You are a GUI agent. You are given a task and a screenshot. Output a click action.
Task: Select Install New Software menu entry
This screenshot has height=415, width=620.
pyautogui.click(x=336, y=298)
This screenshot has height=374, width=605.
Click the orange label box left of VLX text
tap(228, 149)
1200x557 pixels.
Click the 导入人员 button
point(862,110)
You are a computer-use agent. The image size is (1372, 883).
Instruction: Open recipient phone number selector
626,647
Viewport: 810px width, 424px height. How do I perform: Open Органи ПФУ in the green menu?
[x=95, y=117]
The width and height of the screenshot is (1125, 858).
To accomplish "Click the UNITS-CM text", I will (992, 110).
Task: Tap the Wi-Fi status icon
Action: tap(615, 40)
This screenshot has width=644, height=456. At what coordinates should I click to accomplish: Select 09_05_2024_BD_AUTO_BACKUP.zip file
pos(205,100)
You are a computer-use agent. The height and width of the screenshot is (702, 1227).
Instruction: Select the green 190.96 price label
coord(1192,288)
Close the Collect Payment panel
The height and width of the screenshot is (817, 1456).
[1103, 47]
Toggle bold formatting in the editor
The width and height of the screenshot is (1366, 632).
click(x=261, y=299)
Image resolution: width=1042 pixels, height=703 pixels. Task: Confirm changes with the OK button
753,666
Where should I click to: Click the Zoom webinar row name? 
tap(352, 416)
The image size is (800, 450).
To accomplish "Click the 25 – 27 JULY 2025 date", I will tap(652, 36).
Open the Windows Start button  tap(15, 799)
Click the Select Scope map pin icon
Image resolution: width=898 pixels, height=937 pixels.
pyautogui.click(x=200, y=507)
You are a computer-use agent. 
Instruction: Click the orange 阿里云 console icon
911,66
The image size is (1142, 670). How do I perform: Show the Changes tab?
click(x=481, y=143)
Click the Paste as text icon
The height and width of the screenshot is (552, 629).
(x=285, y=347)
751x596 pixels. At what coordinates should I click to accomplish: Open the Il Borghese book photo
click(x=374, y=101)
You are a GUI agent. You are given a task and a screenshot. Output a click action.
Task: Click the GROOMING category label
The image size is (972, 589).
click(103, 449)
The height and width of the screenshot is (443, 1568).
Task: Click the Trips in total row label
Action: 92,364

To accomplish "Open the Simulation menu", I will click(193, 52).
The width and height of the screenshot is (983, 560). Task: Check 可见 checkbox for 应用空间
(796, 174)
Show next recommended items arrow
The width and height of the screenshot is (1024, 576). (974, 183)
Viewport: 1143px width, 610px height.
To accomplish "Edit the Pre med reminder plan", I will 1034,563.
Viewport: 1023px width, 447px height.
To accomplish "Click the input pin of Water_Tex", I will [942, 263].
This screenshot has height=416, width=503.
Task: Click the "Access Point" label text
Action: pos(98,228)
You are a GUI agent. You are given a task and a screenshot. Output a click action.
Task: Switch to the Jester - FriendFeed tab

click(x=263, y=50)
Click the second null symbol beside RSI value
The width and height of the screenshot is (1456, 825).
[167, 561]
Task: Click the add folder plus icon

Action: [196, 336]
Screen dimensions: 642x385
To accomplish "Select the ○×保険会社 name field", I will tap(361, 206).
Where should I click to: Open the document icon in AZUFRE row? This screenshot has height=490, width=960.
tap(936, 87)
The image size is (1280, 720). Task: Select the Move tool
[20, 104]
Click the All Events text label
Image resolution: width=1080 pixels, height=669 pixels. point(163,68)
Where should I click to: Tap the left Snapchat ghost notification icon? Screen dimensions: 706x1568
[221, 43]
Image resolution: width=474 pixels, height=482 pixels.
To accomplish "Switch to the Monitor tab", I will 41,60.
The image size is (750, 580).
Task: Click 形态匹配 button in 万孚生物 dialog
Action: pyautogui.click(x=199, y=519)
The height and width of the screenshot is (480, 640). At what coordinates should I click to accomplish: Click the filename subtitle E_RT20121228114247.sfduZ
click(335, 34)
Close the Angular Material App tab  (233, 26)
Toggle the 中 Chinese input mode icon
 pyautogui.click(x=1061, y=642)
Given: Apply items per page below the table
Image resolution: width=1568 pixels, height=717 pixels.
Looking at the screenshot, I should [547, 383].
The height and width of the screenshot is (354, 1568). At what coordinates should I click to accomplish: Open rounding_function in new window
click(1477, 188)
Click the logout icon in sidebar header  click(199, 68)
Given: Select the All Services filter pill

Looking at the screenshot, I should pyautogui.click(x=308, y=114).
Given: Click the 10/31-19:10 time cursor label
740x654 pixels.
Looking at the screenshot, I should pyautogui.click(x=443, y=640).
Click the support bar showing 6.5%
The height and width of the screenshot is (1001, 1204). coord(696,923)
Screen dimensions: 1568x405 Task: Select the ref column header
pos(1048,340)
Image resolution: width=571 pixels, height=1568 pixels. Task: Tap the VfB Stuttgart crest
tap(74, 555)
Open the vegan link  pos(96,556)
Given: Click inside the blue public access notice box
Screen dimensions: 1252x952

•••

Every line above from the line with "Image resolution: width=1042" to the line with "Open the Windows" is wanted, ends included; write them out exactly and add no other line.

Image resolution: width=1042 pixels, height=703 pixels. Task: Confirm changes with the OK button
753,666
Where should I click to: Click the Zoom webinar row name? 
tap(352, 416)
The image size is (800, 450).
To accomplish "Click the 25 – 27 JULY 2025 date", I will tap(652, 36).
Open the Windows Start button  tap(15, 799)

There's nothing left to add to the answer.